Welcome to the friendly skies. I mean, welcome to the 3rd edition of In The Kitchen. A newsletter to friends and family who never formally opted-in but are generous enough to support me in whatever this is. This is written by me, inspired by you and is always done with lots of love. I ask questions and share random bits of brain waves throughout. Your perspective is always appreciated.
This may be my last edition over email. Plz don’t panic. It’s just that gmail hasn’t figured out the newsletter game and these often end up in peoples’ junk mail, looks wonky on androids (that’s a you problem though) and is hard to read due to formatting blips. I love writing these and plan to keep ‘em coming. I'll email separately if I decide to sell out to substack. The good news is that I have a logo now!
Things are getting weird.
I’m on my 4th cross country flight in 2 weeks, which means that I have not been cooking enough and my internet rabbit holes have turned a bit obscure. Apologies in advance. I also tried to weasel this edition in before Thanksgiving. This is close enough.

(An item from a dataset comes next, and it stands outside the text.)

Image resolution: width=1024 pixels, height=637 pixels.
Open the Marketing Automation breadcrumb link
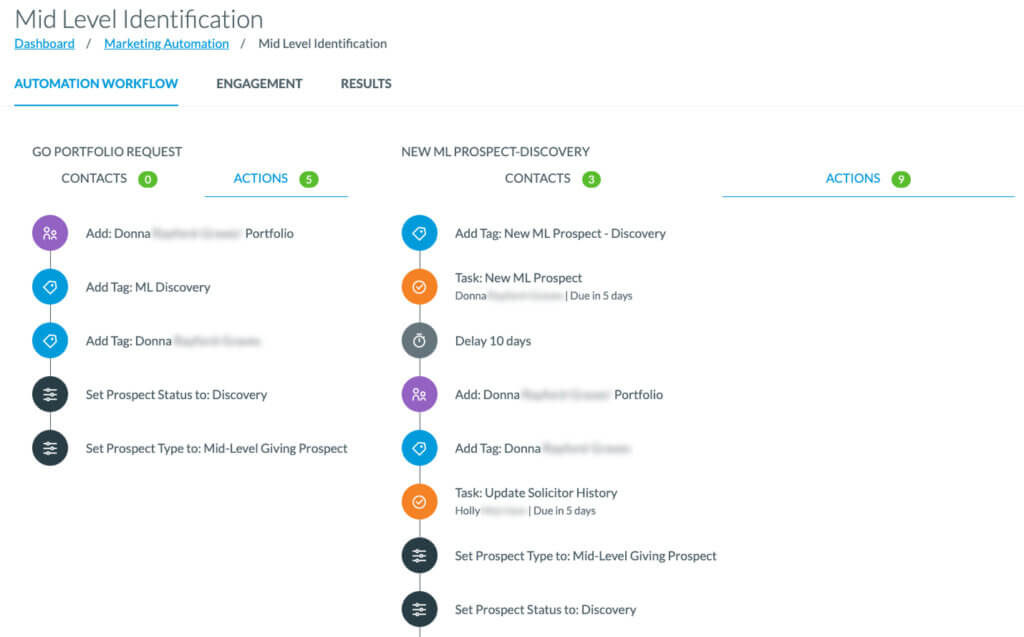click(166, 44)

Edition 3 has been the hardest to write yet. Mostly because I didn’t believe I’d make it to 3 editions in 3 weeks. There are greater accomplishments in life of course, but recently, this one is chillin’ in the #1 spot. To be fair, the only hater in the building was me all along. Damn you past self. Damn you future self. The one we can trust is the present self. We’re still getting to know each other.
This week I was obsessing over how large turkey’s are. As someone who is 5’2 and is frequently confused for a child bride, the sheer size of a Turkey leg is intimidating. Why u so big? While I can appreciate tradition, we all know this holiday is laced with some not so celebratory history and is the hardest meal to nail from a cooking perspective.
For those who are wondering, I’ll be cooking fajitas this year. Kenji style (duh). If your no-so turkey day is a little non-traditional, send me what you make! I’ll share a compilation of photos next week if I have enough content to make it fun, not sad.
Turkey Legs are between 9-12 in. long.
I was serious when I said I was obsessing over turkey legs. My first two searches yielded a ton of Turkey recipes. Not what I’m looking for, Google. So I got more specific. TBH, I just wanted to put a drumstick next to my face in a meme and make it true to size. But then I got distracted.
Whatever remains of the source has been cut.